Lozada had recently completed a hospital drug rehabilitation program but told her mother that she didn’t want to follow up with a residential treatment program as planned. Lozada said she planned to go to Boston instead.

Mincher entered the picture Feb. 11, when York County sheriff’s deputies were looking into a complaint about his car being abandoned. Mincher told them he had information about Lozada and wanted to talk to a Portland detective.

According to Craig, Mincher told police that he picked up Lozada on Congress Street on July 10. Mincher said they used drugs together — police would not say what kind or where — and Lozada died soon after of an overdose.

Police said Mincher took her body to Northport on or around July 10. Craig said police believe that Mincher had lived in that part of Maine.

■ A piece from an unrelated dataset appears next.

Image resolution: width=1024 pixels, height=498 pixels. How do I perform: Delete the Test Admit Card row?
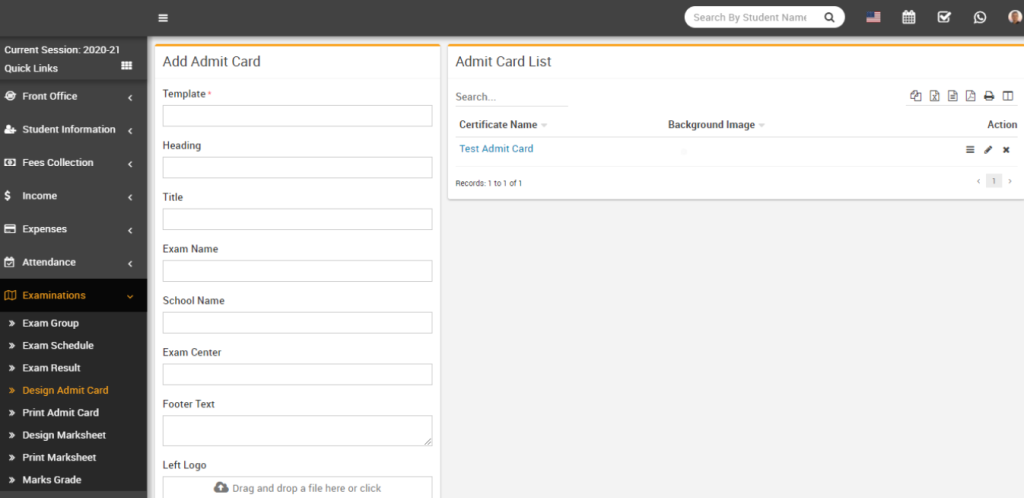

On Feb. 13, Portland police, Maine State Police, the Maine Warden Service and the Medical Examiner’s Office searched a wooded area off Route 52. Several feet of snow blanketed the site, and authorities were unable to find Lozada’s body.

They returned in April, and recovered Lozada’s skeletal remains over the course of two searches.

Police characterized Mincher as a person of interest. He is not in custody, but police have been in regular contact with him, Craig said.

Mincher, reached for comment Wednesday morning, offered a brief statement that did not shed further light on his interaction with Lozada.

“At this time I would like to say, myself and my family, our hearts go out to Elena’s family. Aside from that, I would wish to refrain from commenting,” he said.

He referred questions to a Sarah Churchill, a Portland lawyer. She could not be immedidately reached..

Cronkite, who attended the news conference with her daughter Bethany Lozada of Old Town said she had never heard Mincher’s name. She said there was a chance her daughter was still alive after she took drugs with Mincher, and that he had no authority to pronounce her dead.

“If I saw him face to face, I would ask him, ‘Why didn’t you take my daughter to the hospital? Why didn’t you call 911?’ ” Cronkite said.

Cronkite described how Elena Lozada was diagnosed with depression as a young teenager and began self-medicating with street drugs a few years later.

Lozada did not like the lifestyle she had fallen into and dreamed that she would run Lena’s House, for drug-addicted teenagers, after she overcame her own dependence, Cronkite said.

In that spirit, Cronkite’s church, the Family Christian Center in Presque Isle, has started Lena’s Fund to help youths who struggle with drugs.

“This is Elena’s dream coming true. This is the miracle coming out of the mess,” Cronkite said.

Lt. Gary Rogers, head of Portland’s detectives, said police have received many tips from people who knew Lozada but need to hear from people who know Mincher.

Cronkite has said she learned after her daughter’s disappearance that Lozada was advertising as an escort on Craigslist.

The police chief said there was no indication that Lozada and Mincher met through Craigslist and it did not appear that they knew each other before they met on Congress Street.

Mincher has a criminal history that dates back to 1995. He served six years in prison for an arson conviction in 1996 in Kennebec County, and has served time for other offenses, including perjury and theft by unauthorized taking.